I think ESPN2 has coverage this weekend coming up, kinda sucks after it's over, already know who won...


----------



## Bad Bub (Jan 17, 2006)

therockgj said:


> I think ESPN2 has coverage this weekend coming up, kinda sucks after it's over, already know who won...


I agree, and they'll edit 3 days down to fit in an hour long show. (45 min. After commercials) but i'll watch and be excited at the begining, then think about the way it used to be at the end..... 

Outdoor Hub mobile, the outdoor information engine


----------



## Intimidator (Nov 25, 2008)

lang99 said:


> I thought the on-line coverage was pretty good. Did you guys check out the war room? It had some good coverage and the live weigh-ins were awesome.


Time Warner was having issues out in my area...from what I did get to see in the War Room, it was cool...hopefully when they finally get someone to televise this event LIVE, they can do some of the broadcast from there!


----------



## spfldbassguy (Mar 23, 2009)

Didn't watch any of the coverage, didn't even know who won til I read it on here. (I'm terrible I know) Guess I'll try to catch it on ESPN2 to see the highlights. Haven't been watching alot of fishing this year so far, ready to get back out there full bore.


----------



## Fish G3 (Jul 16, 2008)

I would love to watch it live...but I understand why it isn't. The manpower, time, and money that would go into it would just make it impossible. It's not like a regular sporting event they would have to cover 50 guys fishing up and down miles and miles of river through different stretches and the possibility of covering that is a little extreme. I'll be content with watching it on Saturday morning... it is better than nothing.


----------



## Bad Bub (Jan 17, 2006)

Fish G3 said:


> I would love to watch it live...but I understand why it isn't. The manpower, time, and money that would go into it would just make it impossible. It's not like a regular sporting event they would have to cover 50 guys fishing up and down miles and miles of river through different stretches and the possibility of covering that is a little extreme. I'll be content with watching it on Saturday morning... it is better than nothing.

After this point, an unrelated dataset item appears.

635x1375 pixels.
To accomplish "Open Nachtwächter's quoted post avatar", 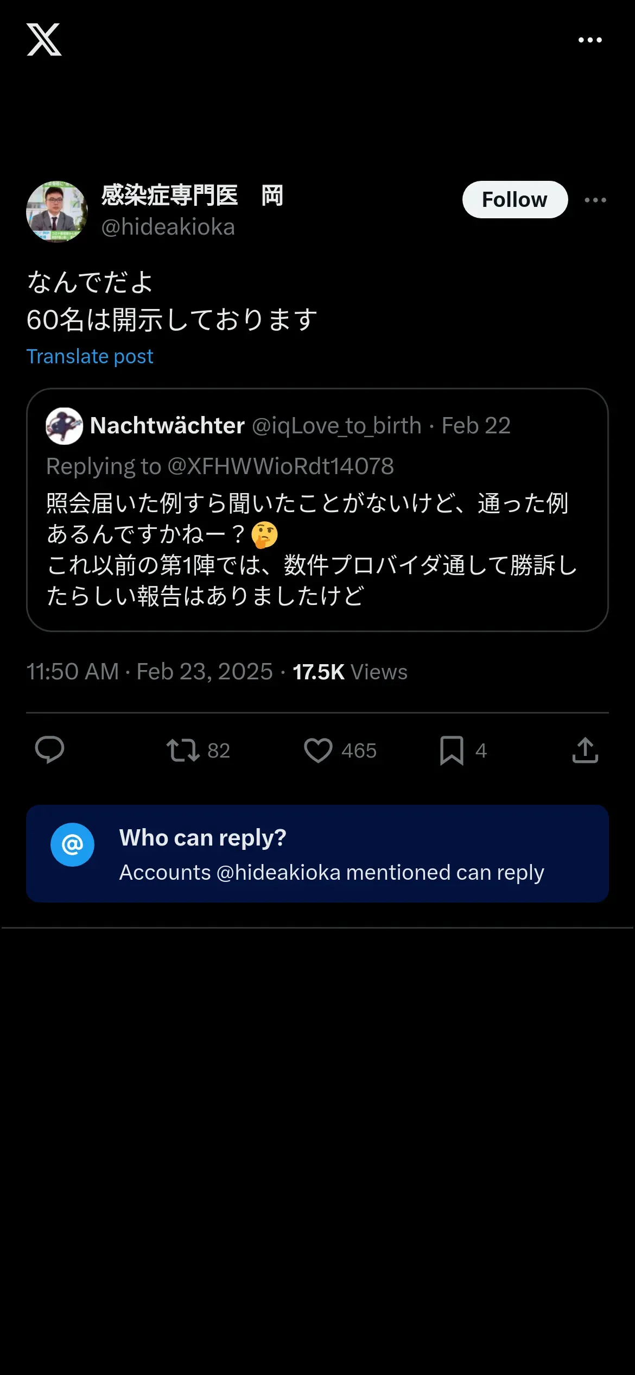I will tap(64, 426).
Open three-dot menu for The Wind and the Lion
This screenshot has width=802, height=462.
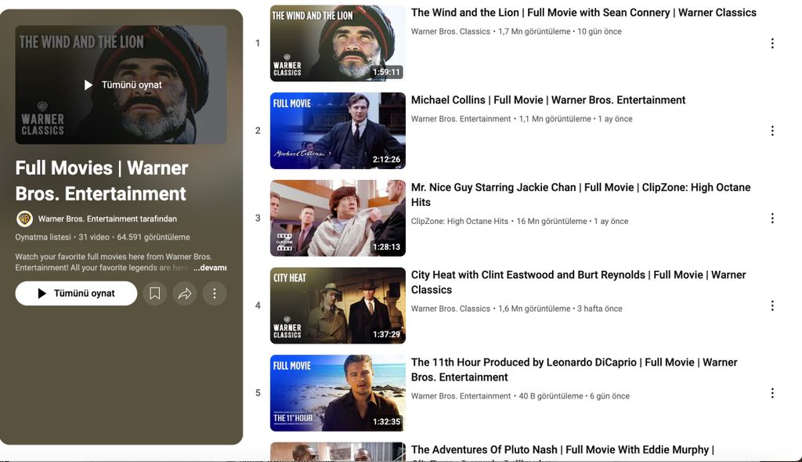pos(772,43)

They did it live for 3 years. Not necessarily every minute of the tourny, but they had reporters running around in chase boats following the leaders, giving live reports right from the water. It was really cool, especially when i was on live t.v. behind kim baine giving an update on arron martens fishing a dropshot under a bridge on the ohio in downtown pittsburgh. Basically they would have a few 1/2 hr. Segments that would come on throughout each day. Kinda gave a little more intensity to the coverage. But i'm sure it was expensive and the logistics behind it have to be mind boggling!!!

Outdoor Hub mobile, the outdoor information engine


----------



## Fish G3 (Jul 16, 2008)

Bad Bub said:


> They did it live for 3 years. Not necessarily every minute of the tourny, but they had reporters running around in chase boats following the leaders, giving live reports right from the water. It was really cool, especially when i was on live t.v. behind kim baine giving an update on arron martens fishing a dropshot under a bridge on the ohio in downtown pittsburgh. Basically they would have a few 1/2 hr. Segments that would come on throughout each day. Kinda gave a little more intensity to the coverage. But i'm sure it was expensive and the logistics behind it have to be mind boggling!!!
> 
> Outdoor Hub mobile, the outdoor information engine


True...and nobody wants to pony up the cash to make it happen.


----------



## Intimidator (Nov 25, 2008)

Fish G3 said:


> True...and nobody wants to pony up the cash to make it happen.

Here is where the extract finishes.